Savcının iddianamesi yarım saatten fazla sürdü ve şu satırlarla sona erdi:

“bir Fransız vatandaşı olan Mathilda Carrê Fransa’ya ihanet etmiştir. Yanında ve emrinde çalışan bütün arkadaşlarına da ihanet etmiş; onları, kendi canını kurtarmak pahasına hapishanelere, temerküz kamplarına göndermiş, çoğunun ölümüne sebep olmuştur. Bunları bilerek ve kasten yapmıştır! Fransa’nın en büyük düşmanıyla hakiki olarak işbirliği yapmaktan çekinmemiştir. Bu sebeplerden dolayı ölüm cezasıyla cezalandırılmasını talep ederim!”

Savcı, okumasını bitirdiği zaman Carrê hala ağzındaki sakızı çiğnemekle meşguldü!

Hakim heyeti karar vermek üzere birkaç dakika müzakereye çekildi.
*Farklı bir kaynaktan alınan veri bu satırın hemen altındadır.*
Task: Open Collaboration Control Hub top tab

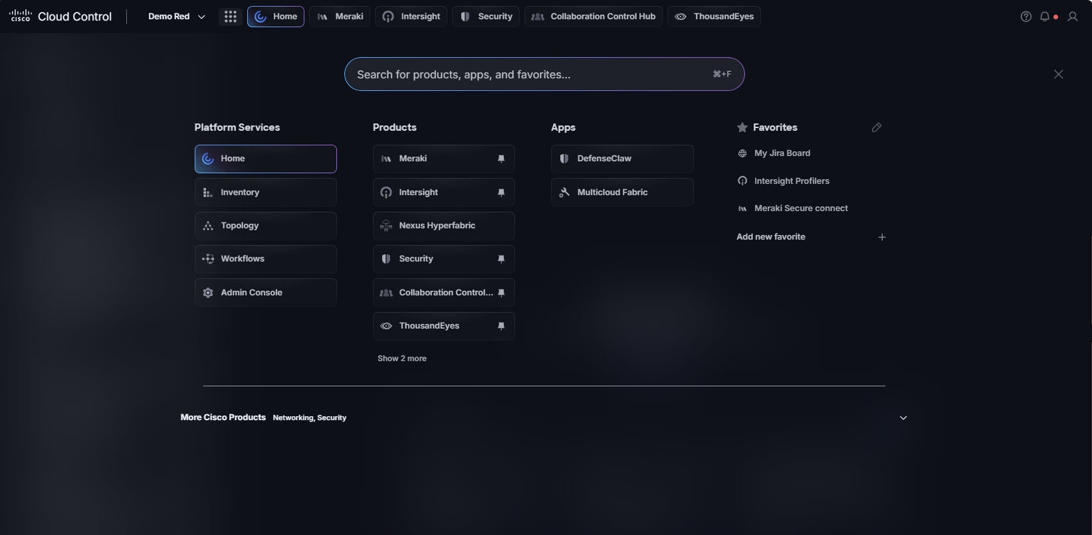Action: [594, 17]
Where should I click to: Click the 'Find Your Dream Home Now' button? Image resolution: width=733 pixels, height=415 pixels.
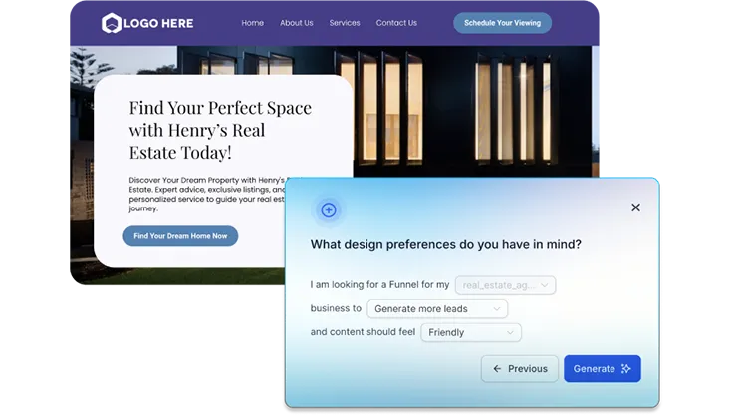click(x=180, y=236)
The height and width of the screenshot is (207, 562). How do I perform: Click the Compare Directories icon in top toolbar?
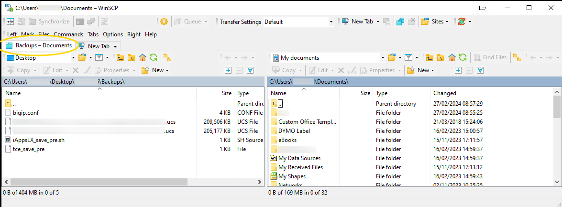click(10, 22)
Celse tekrar açıldığı zaman karar okundu:

“Vatana ihanet suçu katiyetle sabit olduğundan Mathilda Carrê ölüm cezasına çarptırılmıştır.”

Ertesi gün, Kedi’nin avukatı Maitre Naut, Carrê’nin cezasının hafifletilmesi için Fransa Cumhurbaşkanına hitaben bir istida yazdı. Kedi’nin bütün hizmetlerini birer birer anlatarak idamdan affını istedi.

Bu müracaat hemen tesirini gösterdi. Mayıs 1949 tarihinde Carrê’nin cezası, müebbet hapse çevrildi. Kedi, yine hapishanedeki hücresine iade edildi. Burada 1954 senesinin yaz mevsimine kadar on iki sene çile doldurdu. Bu çilesi kâfi görülmüş olmalı ki bir sabah birdenbire af emri çıktı. Tahliye edilip evine gönderildi….

Bu gün halâ Gobelins Caddesindeki küçük dairesinde yapayalnız ıstıraplarıyla başbaşa oturmaktadır. Çektiği azabın tesiriyle çökmüş, bitkin bir hale gelmiştir. Hastadır. Gözlerinin görüşü zayıflamıştır. Fakat hiç olmazsa serbesttir ve hayattadır. İhanet ettiği arkadaşları gibi düşman işkenceleri altında inleyerek can vermemiştir.